FAIRFIELD — Shawn Ward, of Fairfield, bought a Chesapeake Bay Retriever puppy with the intent to use her as a hunting dog. But on Feb. 11, the pair found themselves in New York City to participate in what is arguably the most prestigious dog show in the world, The Westminster.
“It all really started when she was a puppy. I finished her show championship, and then I went on to test training with her,” Ward said. “I got her for hunt tests and hunting, but she turned out to be a really nice show dog, so I started working her in the show ring.”
The 2-year-old retriever is officially named CH Rainwaters Valhallas Northern Lights JH, but is lovingly handled under the name Aurora. Ward said he just planned to use her for hunting and hunt test, but she proved to be an exceptional dog and he wanted to see what she was capable of.
“When I got out of the military, I decided to go out to the American Chesapeake Nationals in Colorado in October. Aurora won the National Best in Specialty Show over about 90 other Chesapeakes. With that win came the invitation to Westminster in New York in February,” Ward said.
To prepare for the show, Ward had traveled in Iowa and Missouri to show Aurora at various competitions. She won Best of Show at all of them. The success of this pair certainly foreshadowed what would come for them at Westminster: more success.
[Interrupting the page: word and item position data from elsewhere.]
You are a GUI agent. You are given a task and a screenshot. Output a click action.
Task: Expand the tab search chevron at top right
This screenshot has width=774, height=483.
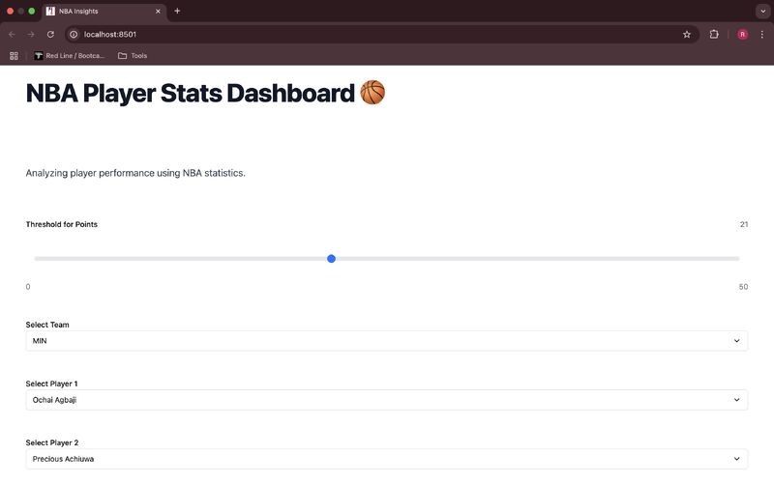point(762,11)
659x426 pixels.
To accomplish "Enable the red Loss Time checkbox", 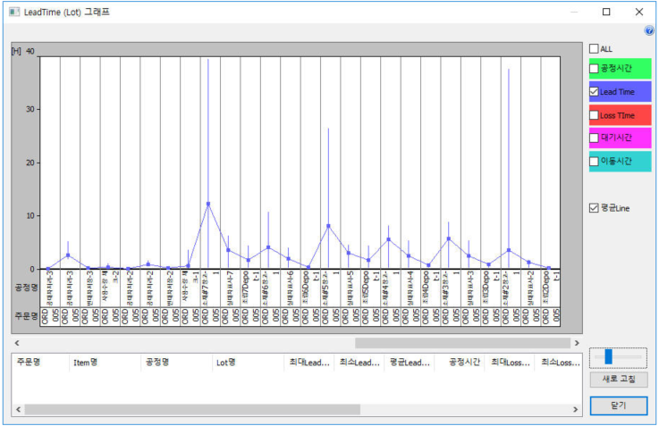I will 594,115.
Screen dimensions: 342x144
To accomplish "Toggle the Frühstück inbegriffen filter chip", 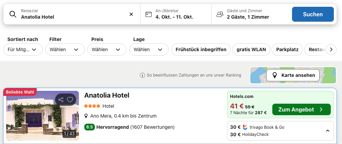I will (201, 49).
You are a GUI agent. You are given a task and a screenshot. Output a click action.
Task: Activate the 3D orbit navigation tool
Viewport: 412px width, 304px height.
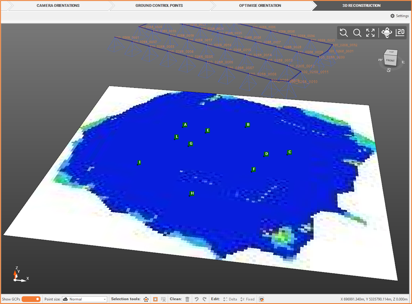[x=386, y=32]
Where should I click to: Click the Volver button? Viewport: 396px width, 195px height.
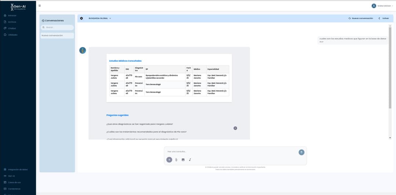pos(384,18)
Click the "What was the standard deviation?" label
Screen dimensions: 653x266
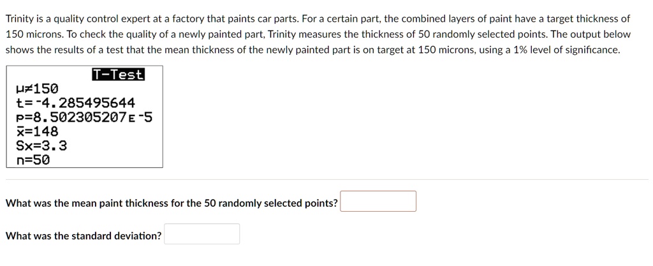click(x=84, y=236)
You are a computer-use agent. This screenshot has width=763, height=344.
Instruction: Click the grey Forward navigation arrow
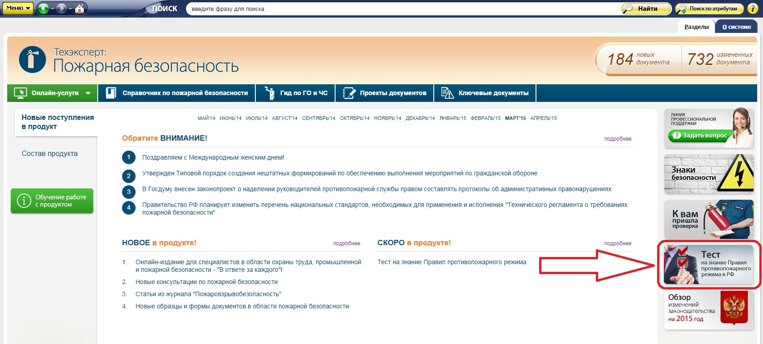[x=62, y=9]
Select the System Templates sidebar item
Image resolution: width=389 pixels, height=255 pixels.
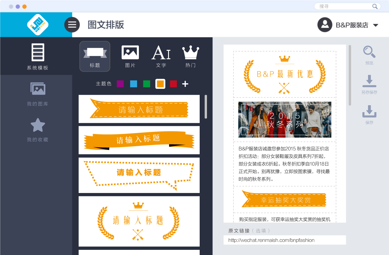pyautogui.click(x=38, y=57)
Aurora was awarded Best of Opposite in the Best of Breed competition. For each breed competition, only one dog can win, so only a male or a female will be awarded. In this case a male, Hudson, won Best of Breed and moved on to compete in the sporting group competition. Aurora being awarded Best of Opposite showed that she was able to take the spotlight as the best female chesapeake at the show.
“That was a big experience, a big city, and a chance to see a lot of the top dogs in the nation,” Ward said. “I was fortunate to be awarded the Best of Opposite with her.”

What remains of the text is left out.